Rotkreuz-Teststation zieht um

VN / 26.10.2020 • 19:00 Uhr
Rotkreuz-Teststation zieht um
Das Testteam des Roten Kreuzes braucht mehr Platz und mehr Leute. VN/PAULITSCH

Messegelände als neuer Standort und Mitarbeiter gesucht.

Dornbirn Das Rote Kreuz benötigt wieder Personal, um die steigenden Coronatests bewältigen zu können. Mindestens 20 zusätzliche Mitarbeiterinnen und Mitarbeiter werden derzeit per Ausschreibung gesucht. Zudem soll die im Frühjahr in Röthis eingerichtete zentrale Teststation in eine Messehalle nach Dornbirn verlegt werden. „Im Winter wird es in Röthis ungemütlich“, merkt Coronakoordinator Rolanz Gozzi am Rande an. Vorrangig geht es bei der Umsiedlung jedoch darum, die vorhandene Testzeit durch einen Schichtbetrieb noch besser zu nutzen. Das ist unter anderem deshalb notwendig, weil mit der von Bayern eingeführten Testpflicht für Berufspendler aus Risikogebieten, zu denen bekanntermaßen aus deutscher Sicht auch Vorarlberg zählt, zusätzliche Arbeit auf das Rotkreuz-Team zukommt. Gozzi hofft, spätestens Mitte November mit der neuen Infrastruktur starten zu können. Seit Beginn der Coronakrise wurden fast 123.000 Tests durchgeführt.

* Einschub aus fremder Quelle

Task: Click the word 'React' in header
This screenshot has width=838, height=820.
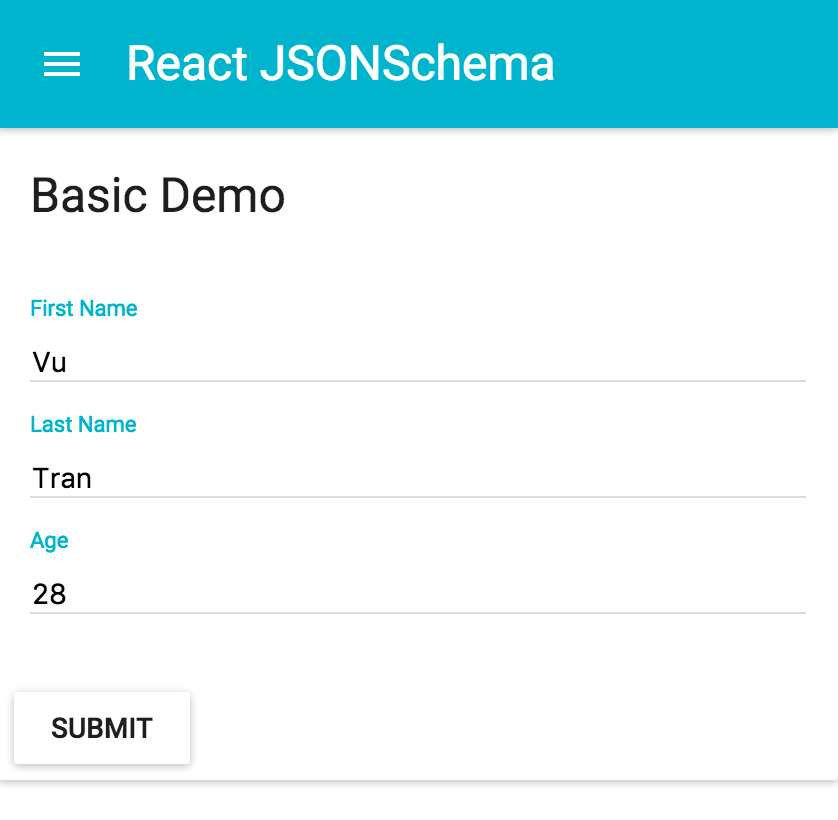Action: (188, 64)
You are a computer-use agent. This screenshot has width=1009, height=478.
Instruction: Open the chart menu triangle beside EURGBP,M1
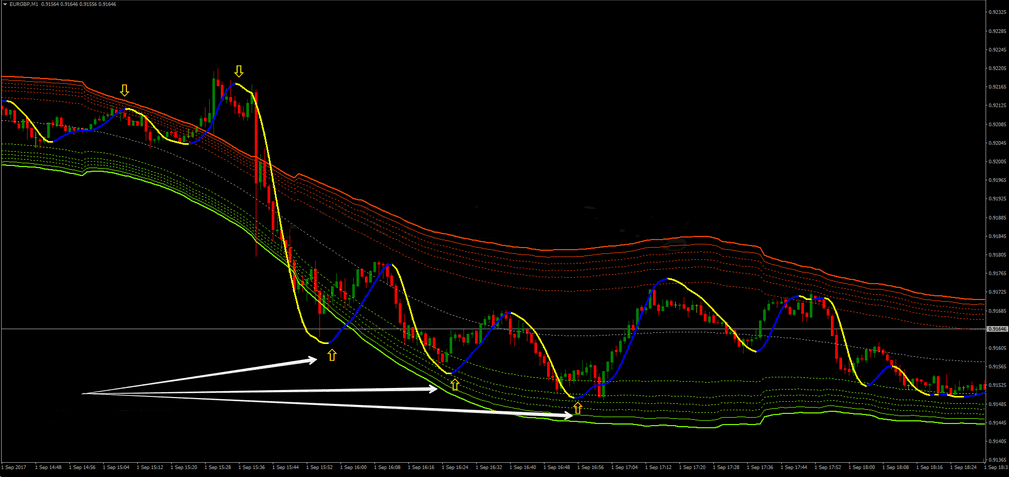tap(7, 5)
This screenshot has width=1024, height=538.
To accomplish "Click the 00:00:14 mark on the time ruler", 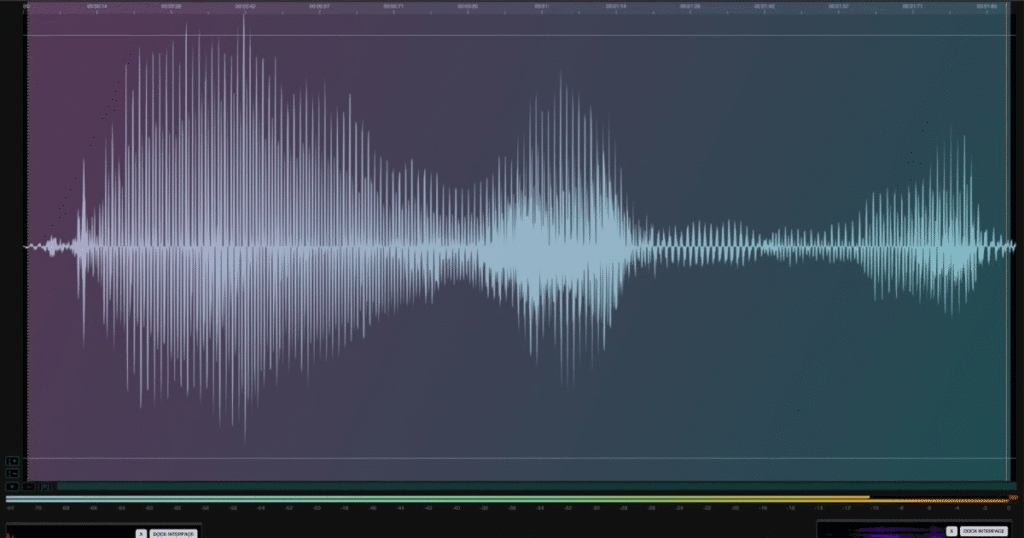I will (x=97, y=6).
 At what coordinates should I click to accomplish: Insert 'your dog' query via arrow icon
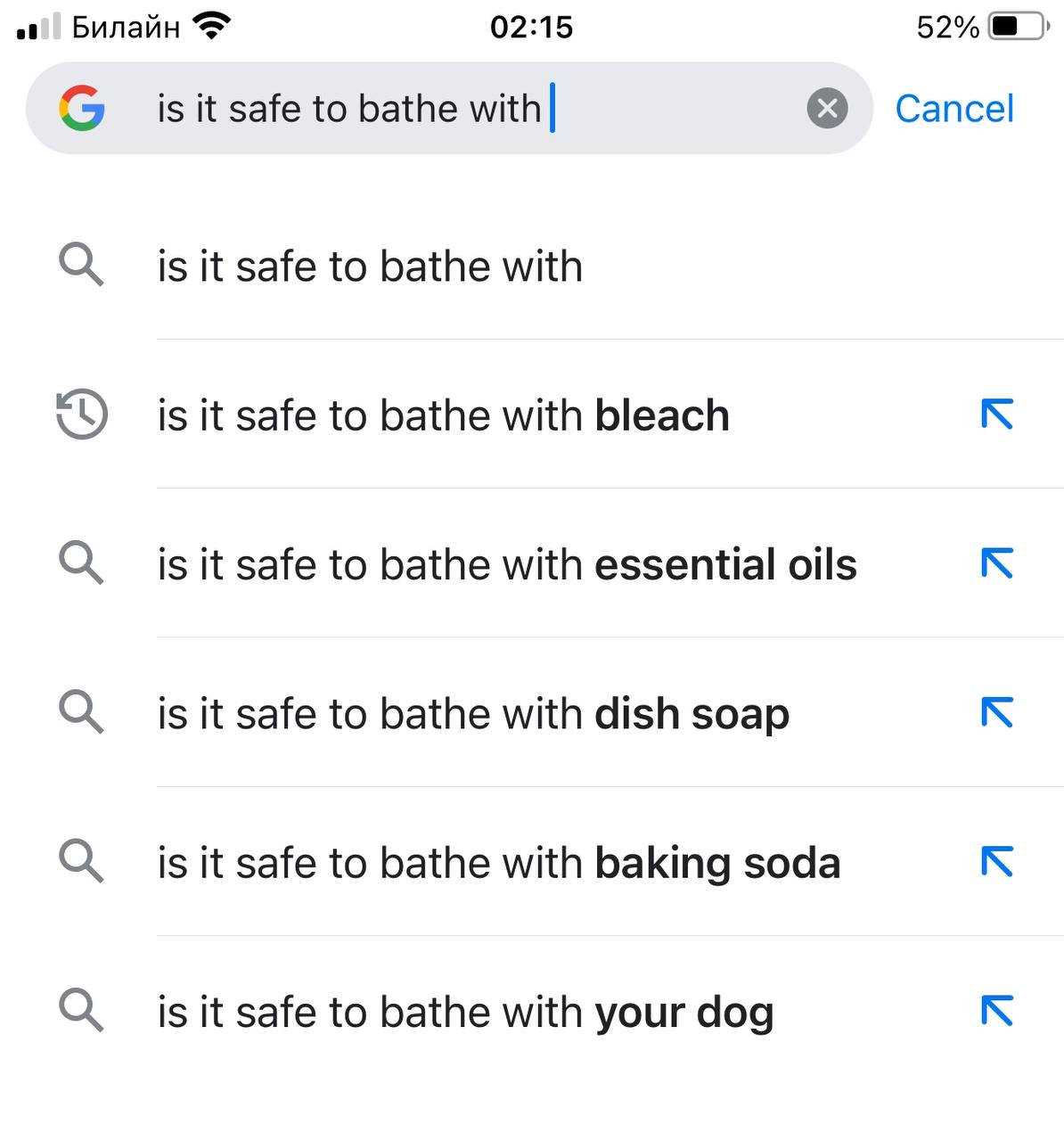coord(997,1010)

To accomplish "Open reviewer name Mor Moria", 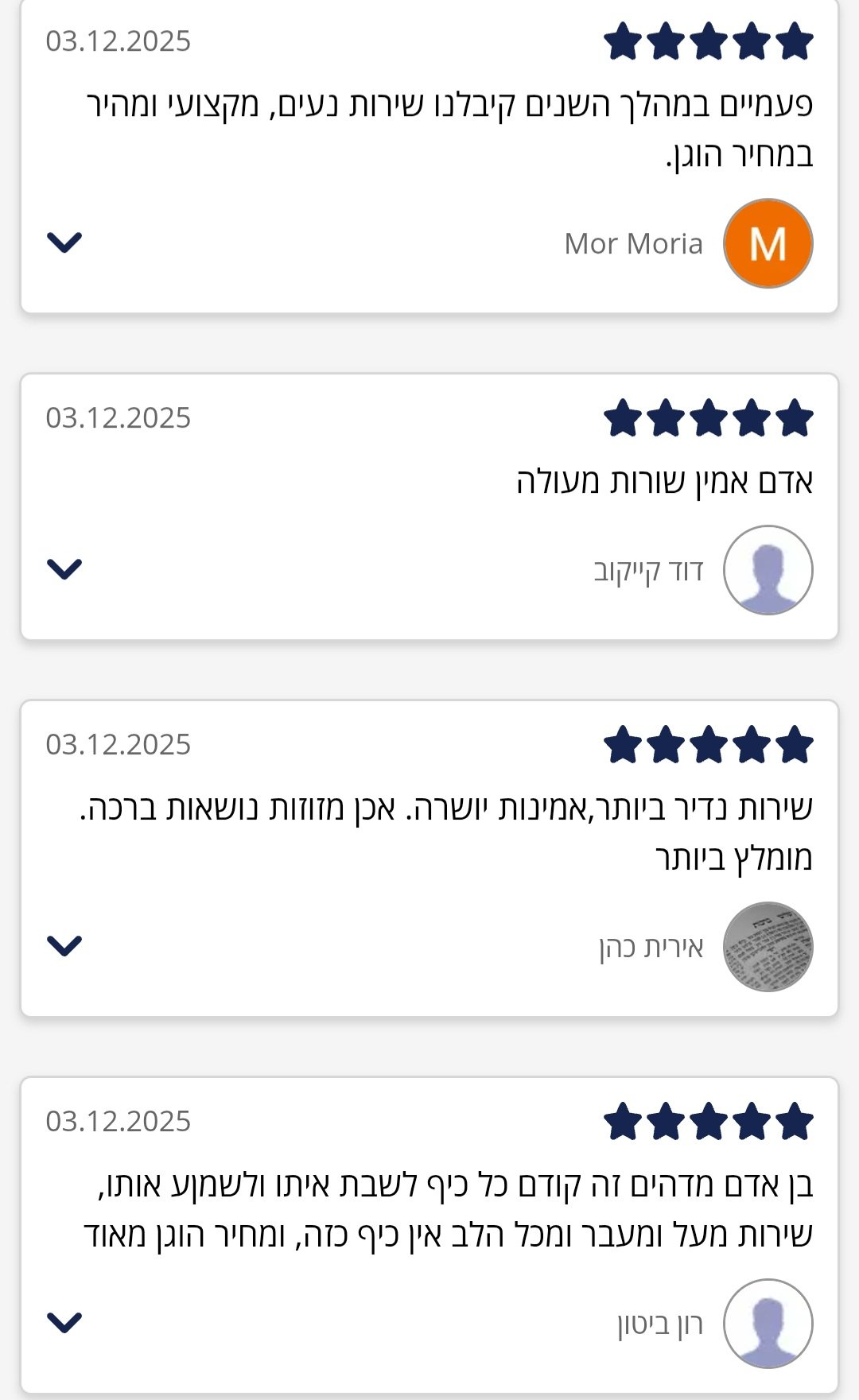I will [633, 244].
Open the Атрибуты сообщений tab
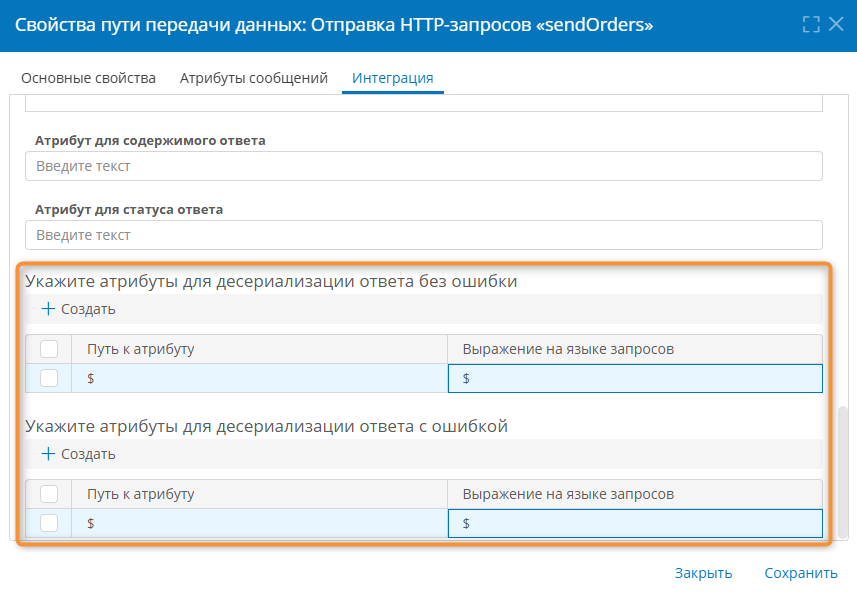857x595 pixels. (254, 78)
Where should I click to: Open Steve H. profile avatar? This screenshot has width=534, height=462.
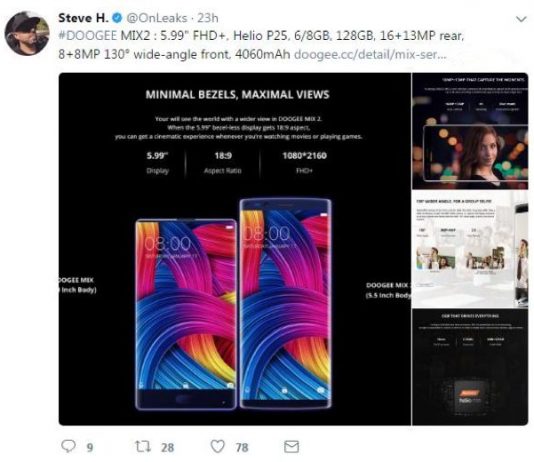[27, 33]
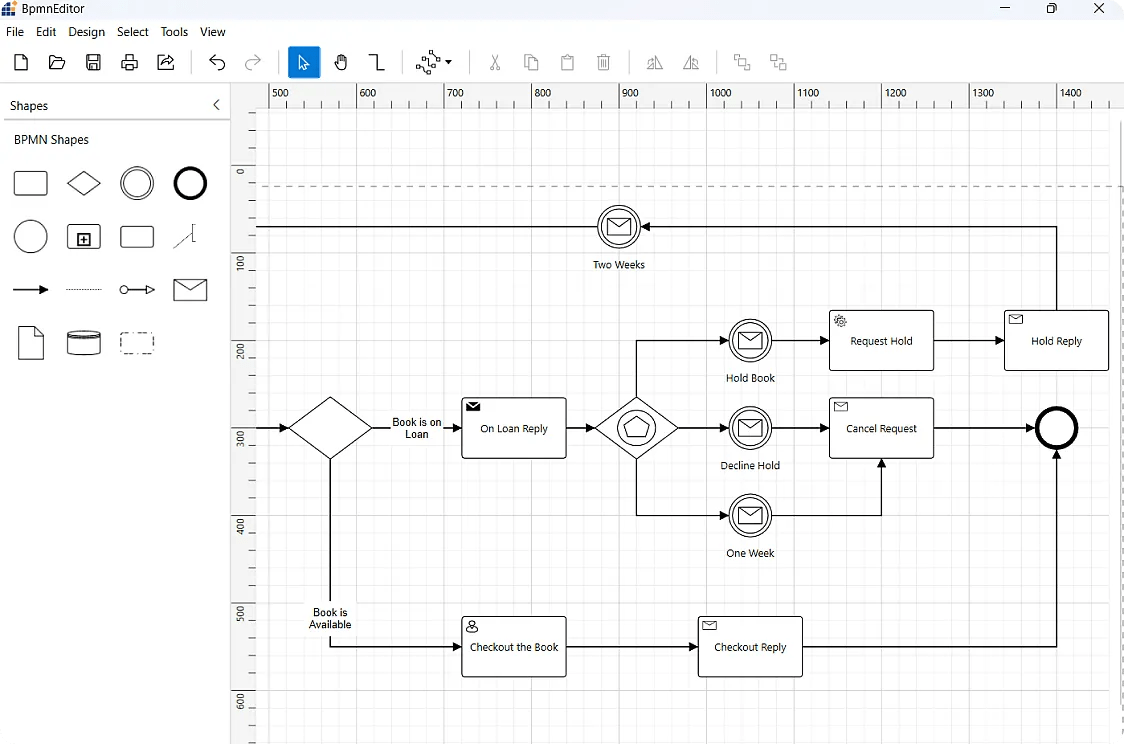Screen dimensions: 1124x744
Task: Toggle the pointer selection tool
Action: click(x=304, y=62)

Anstellung bis ins Frühjahr

Derzeit umfasst das Testteam über 50 Personen. 30 von ihnen arbeiten in Röthis, 10 bilden die mobilen Testteams, und zwischen 10 und 15 RK-Beschäftigte führen die Testungen in Tourismusregionen durch. Nun wird weiter aufgestockt. Die Anforderungen an die neuen Kollegen sind klar umrissen. Nach einer Einschulung sollen sie das Fachpersonal bei der Administration sowie der Vorbereitung und Durchführung von PCR- und Antigentests unterstützen. Angeboten werden Voll- und Teilzeitbeschäftigungen (mindestens 50 Prozent) und eine Anstellung zumindest bis ins kommende Frühjahr. Mehr kann Roland Gozzi derzeit nicht versprechen, er hofft jedoch, dass die zeitliche Einschränkung keinen Hinderungsgrund für eine Bewerbung darstellt. Den E-Mails nach zu urteilen, die er bislang auf die aktuelle Stellenausschreibung erhalten hat, scheint das nicht der Fall zu sein. „Es sind Interessenten darunter, die sich gerade in einer beruflichen Umorientierung befinden und die Zeit dazwischen mit einem Einsatz beim Roten Kreuz überbrücken möchten“, erzählt der langjährige RK-Geschäftsführer.

Kapazitätsnöte

Das immer stärker werdende Aufflammen der Coronainfektionen bringt das Rote Kreuz aber noch an einer anderen Front in arge Kapazitätsnöte. Auch der Rettungsdienst ist deutlich aufwendiger geworden, weil laut Roland Gozzi wieder mehr Infizierte zu transportieren sind. Die Abwicklung solcher Einsatzfahrten erfordere entsprechend viel Zeit. So sollen nach Möglichkeit nur noch Einzeltransporte durchgeführt werden, und anschließend ist jeweils eine intensive und gründliche Reinigung bzw. Desinfektion der benutzten Fahrzeuge fällig.

Für das neue Testzentrum sollen die Weichen schon in den kommenden Tagen gestellt werden. Damit entwickelt sich das Messegelände immer mehr zu einem Coronazentrum. Wie berichtet, ist dort seit einigen Wochen bereits das Infektionsteam mit 100 Arbeitsplätzen untergebracht. Im Frühjahr wurde in einer Messehalle außerdem ein 200 Betten umfassendes Notversorgungszentrum eingerichtet, dann aber glücklicherweise nicht benötigt. Nun sieht die Situation wieder anders aus. Aufgrund der steigenden Infektionszahlen könnte das Notversorgungszentrum bald gebraucht werden.